Problem
Real-world datasets rarely behave like clean textbook examples: features live on different scales, correlations can be misleading, and naive training can converge slowly or to unstable solutions.
I wanted to understand the full end-to-end pipeline behind common models (linear regression and logistic regression) — not just using libraries, but implementing the learning loop and seeing how optimization choices change convergence and generalization.
For classification, accuracy alone isn’t enough: a model can be ‘right’ but still output unreliable probabilities. That matters when predictions are used for downstream decisions.
Solution
I implemented linear regression and logistic regression from scratch, including the full training loop, gradient computation, and evaluation metrics.
I trained using both full-batch Gradient Descent and mini-batch SGD to compare speed, stability, and sensitivity to hyperparameters.

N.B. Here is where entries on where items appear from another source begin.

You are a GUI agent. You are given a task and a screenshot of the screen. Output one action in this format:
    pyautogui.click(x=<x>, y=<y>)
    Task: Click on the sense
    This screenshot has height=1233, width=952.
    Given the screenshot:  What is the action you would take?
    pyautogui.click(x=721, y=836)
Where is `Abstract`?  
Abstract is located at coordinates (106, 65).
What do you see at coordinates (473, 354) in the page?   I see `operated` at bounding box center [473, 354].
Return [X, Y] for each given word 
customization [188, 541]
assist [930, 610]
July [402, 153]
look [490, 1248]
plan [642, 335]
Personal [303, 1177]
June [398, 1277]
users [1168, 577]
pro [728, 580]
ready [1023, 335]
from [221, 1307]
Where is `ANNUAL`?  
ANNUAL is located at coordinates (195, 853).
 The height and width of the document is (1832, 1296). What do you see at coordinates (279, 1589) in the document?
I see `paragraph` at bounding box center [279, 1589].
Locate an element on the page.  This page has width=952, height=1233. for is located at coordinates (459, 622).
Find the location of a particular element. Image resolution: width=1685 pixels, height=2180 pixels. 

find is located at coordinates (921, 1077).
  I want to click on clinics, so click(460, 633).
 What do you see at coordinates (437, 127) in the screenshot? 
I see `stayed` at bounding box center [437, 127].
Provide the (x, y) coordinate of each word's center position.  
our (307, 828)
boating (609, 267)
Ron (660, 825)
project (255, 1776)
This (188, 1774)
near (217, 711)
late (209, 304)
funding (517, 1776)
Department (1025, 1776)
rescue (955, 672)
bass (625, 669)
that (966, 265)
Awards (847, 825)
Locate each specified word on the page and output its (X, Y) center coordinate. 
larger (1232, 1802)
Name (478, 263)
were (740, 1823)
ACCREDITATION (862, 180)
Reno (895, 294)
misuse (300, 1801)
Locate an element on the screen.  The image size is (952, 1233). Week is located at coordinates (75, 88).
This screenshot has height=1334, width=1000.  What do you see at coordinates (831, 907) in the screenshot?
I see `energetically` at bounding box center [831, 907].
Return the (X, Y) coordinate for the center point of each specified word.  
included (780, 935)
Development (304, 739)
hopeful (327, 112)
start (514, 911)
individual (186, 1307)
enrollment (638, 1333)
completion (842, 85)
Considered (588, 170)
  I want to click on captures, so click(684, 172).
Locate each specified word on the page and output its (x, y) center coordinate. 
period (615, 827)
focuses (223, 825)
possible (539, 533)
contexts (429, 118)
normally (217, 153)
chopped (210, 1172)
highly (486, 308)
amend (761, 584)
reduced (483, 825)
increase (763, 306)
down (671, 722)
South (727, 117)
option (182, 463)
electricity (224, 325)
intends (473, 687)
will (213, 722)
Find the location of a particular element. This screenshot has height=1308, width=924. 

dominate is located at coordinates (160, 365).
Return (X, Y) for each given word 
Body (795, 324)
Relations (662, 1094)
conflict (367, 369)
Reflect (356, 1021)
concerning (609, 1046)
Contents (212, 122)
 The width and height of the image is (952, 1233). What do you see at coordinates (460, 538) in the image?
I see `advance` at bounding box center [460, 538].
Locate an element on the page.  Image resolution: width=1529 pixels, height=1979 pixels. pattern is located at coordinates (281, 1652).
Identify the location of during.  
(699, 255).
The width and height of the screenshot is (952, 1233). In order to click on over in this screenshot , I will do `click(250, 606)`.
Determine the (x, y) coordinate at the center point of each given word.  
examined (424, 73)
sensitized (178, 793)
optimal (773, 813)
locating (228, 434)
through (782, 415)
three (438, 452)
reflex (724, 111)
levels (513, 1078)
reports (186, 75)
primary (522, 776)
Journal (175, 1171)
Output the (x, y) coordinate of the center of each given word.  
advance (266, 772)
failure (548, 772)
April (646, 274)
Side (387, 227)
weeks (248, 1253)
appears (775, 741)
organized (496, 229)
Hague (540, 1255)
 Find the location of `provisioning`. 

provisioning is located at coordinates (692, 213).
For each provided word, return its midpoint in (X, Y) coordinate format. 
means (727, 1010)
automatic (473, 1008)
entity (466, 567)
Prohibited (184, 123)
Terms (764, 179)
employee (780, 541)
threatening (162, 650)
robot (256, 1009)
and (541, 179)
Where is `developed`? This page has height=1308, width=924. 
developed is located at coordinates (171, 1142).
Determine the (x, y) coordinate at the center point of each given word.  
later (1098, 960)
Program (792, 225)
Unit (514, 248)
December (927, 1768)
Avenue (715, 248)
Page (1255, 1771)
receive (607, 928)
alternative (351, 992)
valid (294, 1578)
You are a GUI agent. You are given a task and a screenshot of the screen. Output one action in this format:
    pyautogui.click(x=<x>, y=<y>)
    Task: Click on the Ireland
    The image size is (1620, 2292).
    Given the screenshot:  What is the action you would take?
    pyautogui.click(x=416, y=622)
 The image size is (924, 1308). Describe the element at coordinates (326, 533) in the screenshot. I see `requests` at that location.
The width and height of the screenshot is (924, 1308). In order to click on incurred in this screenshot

To reduce overfitting and improve reliability, I added regularization (Ridge/L2) and studied probability calibration to make predicted confidences more trustworthy.
Architecture
Data pipeline: loaded datasets, removed non-informative ID columns, checked missing values/duplicates, and ran basic statistics + correlation exploration to understand feature behavior.
Linear regression (Parkinson’s): implemented MSE/SSE objective, computed gradients, trained with GD/mini-batch SGD, and tracked train/validation error to detect over/underfitting.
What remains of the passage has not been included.